**Work instruction**
Return, with both end lines included, exactly what the data below holds from the line with "You are a GUI" through the line with "Instruction: Click the help icon beside Rules", though not the pictures.

**Task inputs**
********************
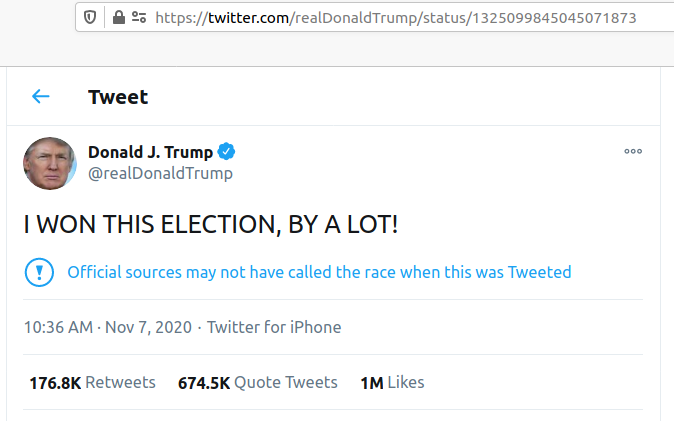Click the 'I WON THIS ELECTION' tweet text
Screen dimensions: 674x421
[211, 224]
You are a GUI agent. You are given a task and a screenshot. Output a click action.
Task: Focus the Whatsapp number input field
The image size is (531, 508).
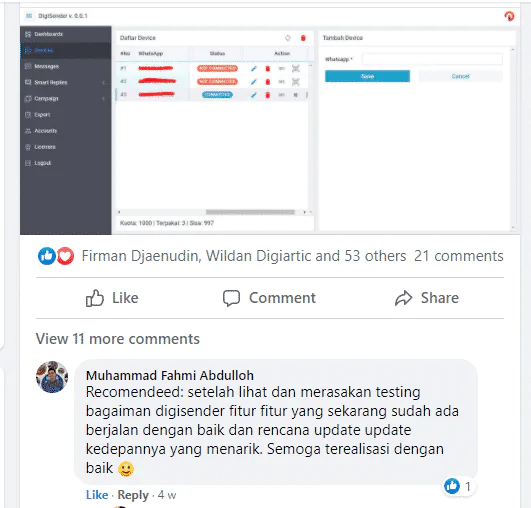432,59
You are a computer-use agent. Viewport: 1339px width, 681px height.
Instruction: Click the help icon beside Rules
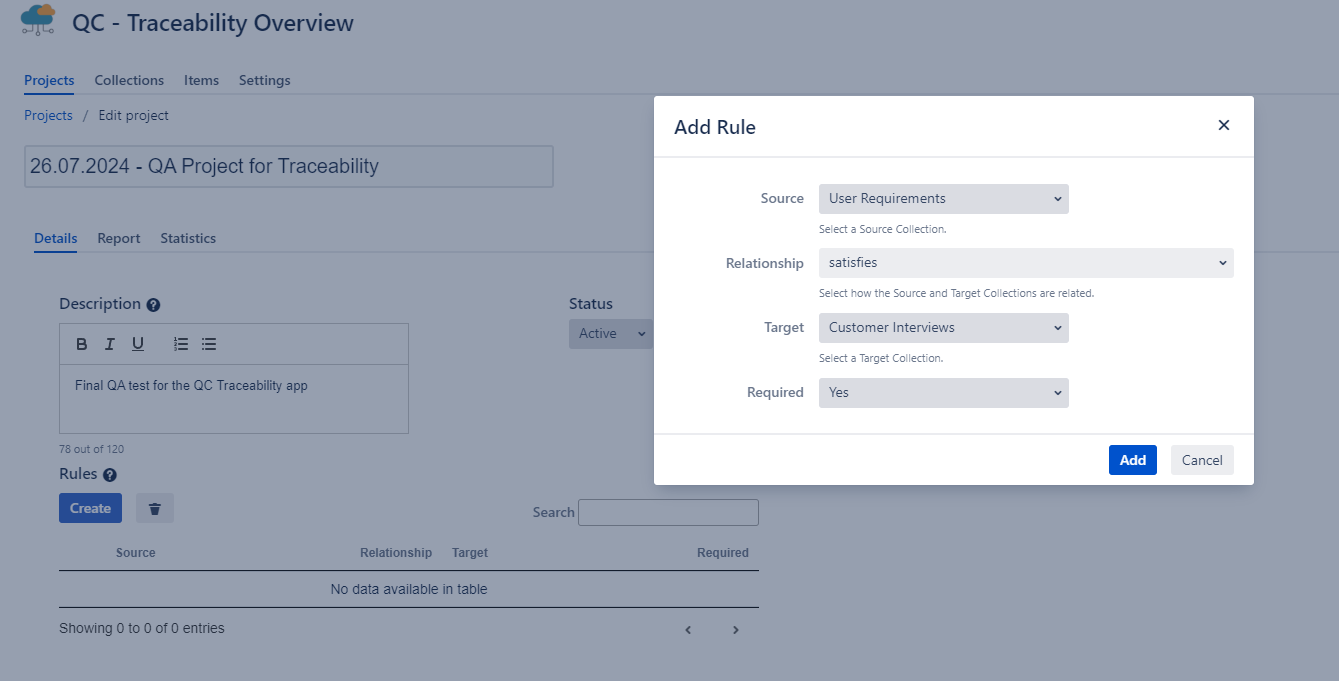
********************
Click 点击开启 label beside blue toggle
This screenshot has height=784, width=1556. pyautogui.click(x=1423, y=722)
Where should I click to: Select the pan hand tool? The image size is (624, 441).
********************
**Answer box**
You are a GUI agent. You are given a task and a screenshot. Output a click action.
Task: Focus the Whatsapp number input field
The image size is (531, 508).
432,59
You are a computer-use agent. Viewport: 1339px width, 681px height.
Instruction: Click the help icon beside Rules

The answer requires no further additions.